PROBLEM REQUIREMENTS: Scan the entries below for lines holding "help". Give the number of such lines alone.

Top of EXTRACTED MATERIAL

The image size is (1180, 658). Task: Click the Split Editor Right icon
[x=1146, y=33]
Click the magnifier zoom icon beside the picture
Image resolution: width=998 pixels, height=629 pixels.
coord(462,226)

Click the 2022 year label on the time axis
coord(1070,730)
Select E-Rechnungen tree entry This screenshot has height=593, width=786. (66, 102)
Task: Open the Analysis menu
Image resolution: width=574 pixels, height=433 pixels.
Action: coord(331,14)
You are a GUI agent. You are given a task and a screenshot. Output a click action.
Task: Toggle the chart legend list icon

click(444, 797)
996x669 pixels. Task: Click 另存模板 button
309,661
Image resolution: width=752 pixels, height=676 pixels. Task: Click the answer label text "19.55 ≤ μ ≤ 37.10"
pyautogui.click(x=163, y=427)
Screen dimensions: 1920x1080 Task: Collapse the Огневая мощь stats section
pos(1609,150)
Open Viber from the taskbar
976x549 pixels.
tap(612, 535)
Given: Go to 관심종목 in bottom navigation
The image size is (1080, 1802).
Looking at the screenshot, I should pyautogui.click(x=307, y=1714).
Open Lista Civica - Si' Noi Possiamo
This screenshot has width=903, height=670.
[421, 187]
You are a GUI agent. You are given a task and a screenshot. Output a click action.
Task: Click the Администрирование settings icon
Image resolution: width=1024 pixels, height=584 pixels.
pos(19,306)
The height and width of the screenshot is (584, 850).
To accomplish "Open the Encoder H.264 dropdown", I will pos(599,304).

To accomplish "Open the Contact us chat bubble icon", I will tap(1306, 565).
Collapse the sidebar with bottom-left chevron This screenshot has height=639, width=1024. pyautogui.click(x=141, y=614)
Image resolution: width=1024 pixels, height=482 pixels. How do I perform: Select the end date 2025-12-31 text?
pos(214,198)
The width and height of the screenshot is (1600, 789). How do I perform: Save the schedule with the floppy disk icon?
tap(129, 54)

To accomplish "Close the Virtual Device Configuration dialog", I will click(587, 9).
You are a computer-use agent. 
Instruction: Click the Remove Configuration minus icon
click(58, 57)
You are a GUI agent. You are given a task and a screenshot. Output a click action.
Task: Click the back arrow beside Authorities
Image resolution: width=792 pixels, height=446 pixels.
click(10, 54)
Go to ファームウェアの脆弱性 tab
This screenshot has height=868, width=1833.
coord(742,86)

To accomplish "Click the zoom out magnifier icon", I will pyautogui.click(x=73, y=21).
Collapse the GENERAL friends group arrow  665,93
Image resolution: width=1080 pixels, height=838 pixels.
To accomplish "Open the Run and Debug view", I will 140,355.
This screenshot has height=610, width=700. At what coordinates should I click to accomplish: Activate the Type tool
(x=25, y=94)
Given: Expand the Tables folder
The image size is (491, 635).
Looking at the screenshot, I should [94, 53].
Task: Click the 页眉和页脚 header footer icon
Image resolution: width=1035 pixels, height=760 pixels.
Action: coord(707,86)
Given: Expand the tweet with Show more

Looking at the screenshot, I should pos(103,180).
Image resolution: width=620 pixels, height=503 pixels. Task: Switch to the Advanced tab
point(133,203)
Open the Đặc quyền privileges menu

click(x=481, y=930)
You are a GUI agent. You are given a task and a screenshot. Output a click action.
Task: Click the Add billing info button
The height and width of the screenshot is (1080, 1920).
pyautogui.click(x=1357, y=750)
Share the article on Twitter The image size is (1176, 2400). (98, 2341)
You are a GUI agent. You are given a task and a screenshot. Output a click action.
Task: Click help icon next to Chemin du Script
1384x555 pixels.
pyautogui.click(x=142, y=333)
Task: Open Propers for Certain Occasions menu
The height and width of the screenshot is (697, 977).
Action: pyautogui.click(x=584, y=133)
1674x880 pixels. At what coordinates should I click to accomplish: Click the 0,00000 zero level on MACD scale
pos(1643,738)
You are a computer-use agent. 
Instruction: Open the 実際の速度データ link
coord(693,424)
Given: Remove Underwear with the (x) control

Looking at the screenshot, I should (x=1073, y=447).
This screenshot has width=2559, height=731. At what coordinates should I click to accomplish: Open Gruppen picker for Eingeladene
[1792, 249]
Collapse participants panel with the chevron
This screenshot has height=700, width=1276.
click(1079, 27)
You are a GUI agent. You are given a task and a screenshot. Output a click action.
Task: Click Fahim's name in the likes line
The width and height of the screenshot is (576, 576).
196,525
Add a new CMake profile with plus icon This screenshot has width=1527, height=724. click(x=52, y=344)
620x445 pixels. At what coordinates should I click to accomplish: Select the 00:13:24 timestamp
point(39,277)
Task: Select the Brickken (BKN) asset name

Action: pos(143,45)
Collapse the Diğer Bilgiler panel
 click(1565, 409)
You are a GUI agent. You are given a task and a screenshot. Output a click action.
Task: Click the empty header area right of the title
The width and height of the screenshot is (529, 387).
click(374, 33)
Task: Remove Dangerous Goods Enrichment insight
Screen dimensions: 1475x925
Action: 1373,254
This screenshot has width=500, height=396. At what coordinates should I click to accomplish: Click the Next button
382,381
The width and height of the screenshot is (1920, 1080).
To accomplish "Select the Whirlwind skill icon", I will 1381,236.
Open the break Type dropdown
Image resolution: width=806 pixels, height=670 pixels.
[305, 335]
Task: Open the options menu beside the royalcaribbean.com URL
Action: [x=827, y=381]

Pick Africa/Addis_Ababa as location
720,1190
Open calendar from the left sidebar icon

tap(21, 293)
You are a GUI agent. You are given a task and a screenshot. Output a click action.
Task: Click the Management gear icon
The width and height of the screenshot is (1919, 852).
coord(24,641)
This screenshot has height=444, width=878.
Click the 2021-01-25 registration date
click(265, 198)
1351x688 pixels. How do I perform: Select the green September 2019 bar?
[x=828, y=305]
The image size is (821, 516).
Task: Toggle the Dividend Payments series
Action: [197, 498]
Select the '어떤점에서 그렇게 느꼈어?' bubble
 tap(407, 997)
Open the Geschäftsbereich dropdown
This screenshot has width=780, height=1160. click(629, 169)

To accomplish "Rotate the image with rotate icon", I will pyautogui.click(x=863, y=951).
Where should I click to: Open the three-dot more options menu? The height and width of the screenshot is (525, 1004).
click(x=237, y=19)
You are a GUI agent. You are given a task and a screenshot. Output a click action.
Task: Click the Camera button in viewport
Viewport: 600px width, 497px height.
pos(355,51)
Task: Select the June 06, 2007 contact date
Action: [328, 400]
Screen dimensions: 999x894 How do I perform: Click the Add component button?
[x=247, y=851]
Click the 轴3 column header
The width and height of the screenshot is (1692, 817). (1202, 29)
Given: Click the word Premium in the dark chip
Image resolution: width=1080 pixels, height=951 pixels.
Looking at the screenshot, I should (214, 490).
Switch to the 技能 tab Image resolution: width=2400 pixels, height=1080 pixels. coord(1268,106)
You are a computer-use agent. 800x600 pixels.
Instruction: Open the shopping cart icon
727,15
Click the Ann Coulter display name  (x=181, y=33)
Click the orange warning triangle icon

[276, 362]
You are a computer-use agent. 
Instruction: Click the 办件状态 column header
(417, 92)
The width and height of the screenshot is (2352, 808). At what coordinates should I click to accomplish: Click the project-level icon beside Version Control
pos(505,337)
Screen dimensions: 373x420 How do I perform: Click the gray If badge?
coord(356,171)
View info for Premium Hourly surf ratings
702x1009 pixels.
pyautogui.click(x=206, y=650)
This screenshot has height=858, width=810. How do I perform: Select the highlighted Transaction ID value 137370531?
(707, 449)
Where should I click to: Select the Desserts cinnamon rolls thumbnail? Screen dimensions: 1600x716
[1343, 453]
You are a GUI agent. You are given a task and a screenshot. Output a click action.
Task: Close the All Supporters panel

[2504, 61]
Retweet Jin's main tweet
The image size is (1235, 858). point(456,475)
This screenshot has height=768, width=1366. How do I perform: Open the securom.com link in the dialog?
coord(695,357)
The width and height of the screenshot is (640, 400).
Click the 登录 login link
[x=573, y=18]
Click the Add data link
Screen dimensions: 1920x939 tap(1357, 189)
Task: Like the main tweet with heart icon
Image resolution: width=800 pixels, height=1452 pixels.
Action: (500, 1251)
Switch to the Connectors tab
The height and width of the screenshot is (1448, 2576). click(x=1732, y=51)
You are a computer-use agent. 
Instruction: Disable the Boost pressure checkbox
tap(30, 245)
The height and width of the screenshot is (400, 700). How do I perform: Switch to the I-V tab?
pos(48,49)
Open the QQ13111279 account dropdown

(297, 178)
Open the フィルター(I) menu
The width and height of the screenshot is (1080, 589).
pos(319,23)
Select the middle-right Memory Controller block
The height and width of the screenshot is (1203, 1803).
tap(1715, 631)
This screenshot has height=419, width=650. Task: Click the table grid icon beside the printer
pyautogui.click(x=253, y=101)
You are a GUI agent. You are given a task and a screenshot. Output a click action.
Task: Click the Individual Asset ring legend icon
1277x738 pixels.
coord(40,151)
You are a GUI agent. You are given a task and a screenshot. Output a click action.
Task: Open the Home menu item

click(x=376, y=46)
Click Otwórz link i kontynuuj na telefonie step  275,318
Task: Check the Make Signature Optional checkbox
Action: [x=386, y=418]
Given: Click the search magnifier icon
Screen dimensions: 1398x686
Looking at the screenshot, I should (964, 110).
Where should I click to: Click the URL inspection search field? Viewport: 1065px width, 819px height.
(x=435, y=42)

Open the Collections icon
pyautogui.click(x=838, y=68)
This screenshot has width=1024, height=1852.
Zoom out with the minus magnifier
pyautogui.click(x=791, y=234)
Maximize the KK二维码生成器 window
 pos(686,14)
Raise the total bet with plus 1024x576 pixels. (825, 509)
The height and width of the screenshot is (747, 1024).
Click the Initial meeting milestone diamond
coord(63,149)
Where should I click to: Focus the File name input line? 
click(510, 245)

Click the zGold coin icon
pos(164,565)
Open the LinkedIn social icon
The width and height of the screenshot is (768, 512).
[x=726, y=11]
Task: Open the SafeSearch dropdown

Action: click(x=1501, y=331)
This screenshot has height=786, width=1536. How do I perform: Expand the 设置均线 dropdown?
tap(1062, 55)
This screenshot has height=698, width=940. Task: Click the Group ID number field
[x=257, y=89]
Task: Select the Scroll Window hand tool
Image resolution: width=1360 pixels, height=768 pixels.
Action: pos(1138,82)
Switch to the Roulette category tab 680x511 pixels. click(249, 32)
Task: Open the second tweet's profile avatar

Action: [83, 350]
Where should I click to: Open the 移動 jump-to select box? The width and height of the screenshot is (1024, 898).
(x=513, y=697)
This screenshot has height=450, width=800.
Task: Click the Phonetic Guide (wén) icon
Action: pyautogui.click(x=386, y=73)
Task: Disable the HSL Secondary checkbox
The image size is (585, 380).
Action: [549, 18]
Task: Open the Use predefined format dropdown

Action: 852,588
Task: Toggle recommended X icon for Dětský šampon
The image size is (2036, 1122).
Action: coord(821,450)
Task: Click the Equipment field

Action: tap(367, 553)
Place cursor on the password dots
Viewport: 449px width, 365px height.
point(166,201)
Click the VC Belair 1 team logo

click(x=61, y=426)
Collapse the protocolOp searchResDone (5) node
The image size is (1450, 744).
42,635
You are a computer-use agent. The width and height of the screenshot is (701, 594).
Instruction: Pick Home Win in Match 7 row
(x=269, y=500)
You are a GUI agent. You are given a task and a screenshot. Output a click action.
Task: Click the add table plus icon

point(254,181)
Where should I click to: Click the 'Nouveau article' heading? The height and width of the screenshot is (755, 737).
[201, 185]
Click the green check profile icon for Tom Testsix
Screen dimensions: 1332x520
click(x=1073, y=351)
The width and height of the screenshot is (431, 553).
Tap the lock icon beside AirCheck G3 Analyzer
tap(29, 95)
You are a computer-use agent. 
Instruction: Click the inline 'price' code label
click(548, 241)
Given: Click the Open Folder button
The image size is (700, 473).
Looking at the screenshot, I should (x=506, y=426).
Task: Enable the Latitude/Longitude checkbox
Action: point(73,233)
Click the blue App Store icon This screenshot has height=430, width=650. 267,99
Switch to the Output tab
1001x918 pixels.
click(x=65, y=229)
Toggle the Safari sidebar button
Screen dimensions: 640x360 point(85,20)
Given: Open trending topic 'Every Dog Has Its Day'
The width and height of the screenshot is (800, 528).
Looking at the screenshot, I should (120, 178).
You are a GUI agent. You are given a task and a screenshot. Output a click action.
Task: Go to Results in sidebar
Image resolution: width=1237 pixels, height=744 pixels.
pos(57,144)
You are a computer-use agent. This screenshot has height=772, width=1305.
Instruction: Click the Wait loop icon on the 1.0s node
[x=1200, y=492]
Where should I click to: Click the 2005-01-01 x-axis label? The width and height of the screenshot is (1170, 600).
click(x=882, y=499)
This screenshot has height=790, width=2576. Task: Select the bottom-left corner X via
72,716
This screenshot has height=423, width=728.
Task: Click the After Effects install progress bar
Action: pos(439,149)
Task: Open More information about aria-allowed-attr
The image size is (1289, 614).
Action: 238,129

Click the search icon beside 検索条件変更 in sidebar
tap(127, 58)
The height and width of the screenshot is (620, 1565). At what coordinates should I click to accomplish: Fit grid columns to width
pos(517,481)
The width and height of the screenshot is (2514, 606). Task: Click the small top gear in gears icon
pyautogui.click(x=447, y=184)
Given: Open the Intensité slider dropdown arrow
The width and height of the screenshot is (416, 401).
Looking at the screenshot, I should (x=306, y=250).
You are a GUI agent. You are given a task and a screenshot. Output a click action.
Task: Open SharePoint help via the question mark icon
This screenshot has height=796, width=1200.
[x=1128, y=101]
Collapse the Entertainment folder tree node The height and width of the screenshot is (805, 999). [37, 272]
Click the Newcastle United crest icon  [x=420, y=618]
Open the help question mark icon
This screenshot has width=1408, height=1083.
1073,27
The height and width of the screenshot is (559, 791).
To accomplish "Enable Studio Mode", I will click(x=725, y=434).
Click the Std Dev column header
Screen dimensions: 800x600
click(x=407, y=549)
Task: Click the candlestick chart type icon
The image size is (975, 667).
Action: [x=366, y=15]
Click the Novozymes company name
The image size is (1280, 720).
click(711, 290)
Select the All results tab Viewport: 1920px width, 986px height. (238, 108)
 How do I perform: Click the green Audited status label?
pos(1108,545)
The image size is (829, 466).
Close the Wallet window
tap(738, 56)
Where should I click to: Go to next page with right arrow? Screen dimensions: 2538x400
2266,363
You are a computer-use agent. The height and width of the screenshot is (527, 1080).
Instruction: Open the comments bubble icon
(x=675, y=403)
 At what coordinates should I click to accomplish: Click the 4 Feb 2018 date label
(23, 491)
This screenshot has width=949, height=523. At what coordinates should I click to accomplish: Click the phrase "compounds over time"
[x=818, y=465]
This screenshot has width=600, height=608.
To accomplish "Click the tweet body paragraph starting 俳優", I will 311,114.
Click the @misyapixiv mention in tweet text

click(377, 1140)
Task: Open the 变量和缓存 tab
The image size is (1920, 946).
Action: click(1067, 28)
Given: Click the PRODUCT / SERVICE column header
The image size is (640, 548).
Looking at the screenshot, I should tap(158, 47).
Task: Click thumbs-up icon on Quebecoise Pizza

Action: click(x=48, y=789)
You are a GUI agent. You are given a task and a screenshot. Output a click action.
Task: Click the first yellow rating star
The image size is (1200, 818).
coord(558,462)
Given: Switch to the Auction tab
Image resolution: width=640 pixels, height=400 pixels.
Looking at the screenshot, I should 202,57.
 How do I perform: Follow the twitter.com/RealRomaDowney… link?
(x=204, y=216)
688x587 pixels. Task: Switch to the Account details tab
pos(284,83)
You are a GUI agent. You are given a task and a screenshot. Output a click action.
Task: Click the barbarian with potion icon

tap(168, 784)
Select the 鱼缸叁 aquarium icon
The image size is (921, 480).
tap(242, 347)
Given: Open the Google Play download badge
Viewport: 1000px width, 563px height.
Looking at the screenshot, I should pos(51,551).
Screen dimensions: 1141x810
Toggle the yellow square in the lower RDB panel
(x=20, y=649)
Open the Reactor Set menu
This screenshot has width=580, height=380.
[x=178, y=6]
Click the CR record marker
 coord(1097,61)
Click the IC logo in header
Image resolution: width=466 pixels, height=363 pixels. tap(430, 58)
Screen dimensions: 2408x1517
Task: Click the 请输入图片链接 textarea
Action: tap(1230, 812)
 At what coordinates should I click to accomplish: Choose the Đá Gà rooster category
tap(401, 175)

Bottom of EXTRACTED MATERIAL

RESULT BELOW: 3